There are some key points here:

  • It is essential that the getPredictions outputs a data frame matching the outputSchema exactly.
  • The model cubist.model must be placed in the same location /tmp/cubist.model on all the worker instances in the cluster.
  • The dplyr, mlr and Cubist packages need to be installed on all of the worker instances in the cluster.
  • The financial cost of the SparkR implementation was lower than for the basic implementation.

Why was the SparkR implementation so much faster?

There is no magic in why the SparkR implementation is faster. The distributed architecture in which the workload is spread onto many workers drastically reduces the time it takes to make all the predictions. It’s mainly the map-reduce paradigm.

The code for making the same predictions with the help of SparkR is, in essence, the same. I just wrap it in Spark functionality. No need to modify something to make it work with SparkR, just add the SparkR functionality.

What are the cases where SparkR is the better choice?

SaprkR is an excellent choice when the ML algorithm is only available in R. After building the model. There are two ways it can be applied:

  • Running the model per row, using the SparkR::dapply function. Scaling is done by spreading the whole data set in smaller data sets. Those smaller datasets are then worked on just like in a normal R script. This article illustrates this method.
  • Running the model per group, using the SparkR::gapply function.
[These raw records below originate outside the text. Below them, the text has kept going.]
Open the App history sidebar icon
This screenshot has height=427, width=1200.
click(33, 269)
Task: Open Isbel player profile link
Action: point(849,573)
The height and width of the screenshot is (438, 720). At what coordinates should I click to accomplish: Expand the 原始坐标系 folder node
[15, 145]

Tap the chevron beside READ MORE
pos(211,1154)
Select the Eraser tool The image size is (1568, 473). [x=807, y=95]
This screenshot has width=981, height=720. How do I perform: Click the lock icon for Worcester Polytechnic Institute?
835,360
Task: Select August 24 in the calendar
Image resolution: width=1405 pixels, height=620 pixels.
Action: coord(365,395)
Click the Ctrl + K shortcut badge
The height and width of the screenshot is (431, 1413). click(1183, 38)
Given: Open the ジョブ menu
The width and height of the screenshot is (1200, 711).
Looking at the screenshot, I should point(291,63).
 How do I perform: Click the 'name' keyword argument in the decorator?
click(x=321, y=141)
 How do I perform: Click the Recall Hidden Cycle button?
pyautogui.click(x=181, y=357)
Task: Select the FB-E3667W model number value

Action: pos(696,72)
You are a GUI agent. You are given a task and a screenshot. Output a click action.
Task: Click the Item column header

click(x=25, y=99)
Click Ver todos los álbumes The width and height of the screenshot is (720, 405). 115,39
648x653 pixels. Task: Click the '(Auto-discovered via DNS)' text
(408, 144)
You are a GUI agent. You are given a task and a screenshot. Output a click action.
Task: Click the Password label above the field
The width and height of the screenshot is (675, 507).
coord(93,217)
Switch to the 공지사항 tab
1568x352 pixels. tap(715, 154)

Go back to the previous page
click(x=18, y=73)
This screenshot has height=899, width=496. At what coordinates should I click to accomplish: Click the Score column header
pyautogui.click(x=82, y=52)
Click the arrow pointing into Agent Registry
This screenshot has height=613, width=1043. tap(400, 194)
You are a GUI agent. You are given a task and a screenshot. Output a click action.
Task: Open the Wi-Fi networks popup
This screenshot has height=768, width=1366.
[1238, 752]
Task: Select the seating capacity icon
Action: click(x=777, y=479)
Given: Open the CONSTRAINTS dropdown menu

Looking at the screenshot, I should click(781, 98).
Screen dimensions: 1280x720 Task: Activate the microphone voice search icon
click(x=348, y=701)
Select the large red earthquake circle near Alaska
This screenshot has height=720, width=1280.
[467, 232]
A clustering model is an excellent example of this type of approach is useful. Again, the workload is distributed.
Why should R users care about this?

The time it takes to iterate over models is dramatically decreased by using SparkR with large-scale data sets.

Why should Scala users care about this?

Without too much hassle I was able to apply a readily made regression algorithm for which I would have otherwise had to hand code a solution. If you use Scala to work on Spark and you reach the point when you need to do a little bit of ML, R might be a nice way to advance.

Final remarks

I hope the introduction, along with the practical example will get some people excited about using SparkR.

If you don’t have experience with both R and Spark, there might be some things that are harder to digest. Use the comments section for more information if needed. I have tried to focus on the code part, and have deliberately ignored setting up clusters and other operations required for the experiments.

Before you get started with Spark, know that distributed systems are not easy to handle. Spark makes a good effort to let you focus on the business side of things, but you will probably need to get your hands dirty with tuning memory, disk space and other things sooner or later.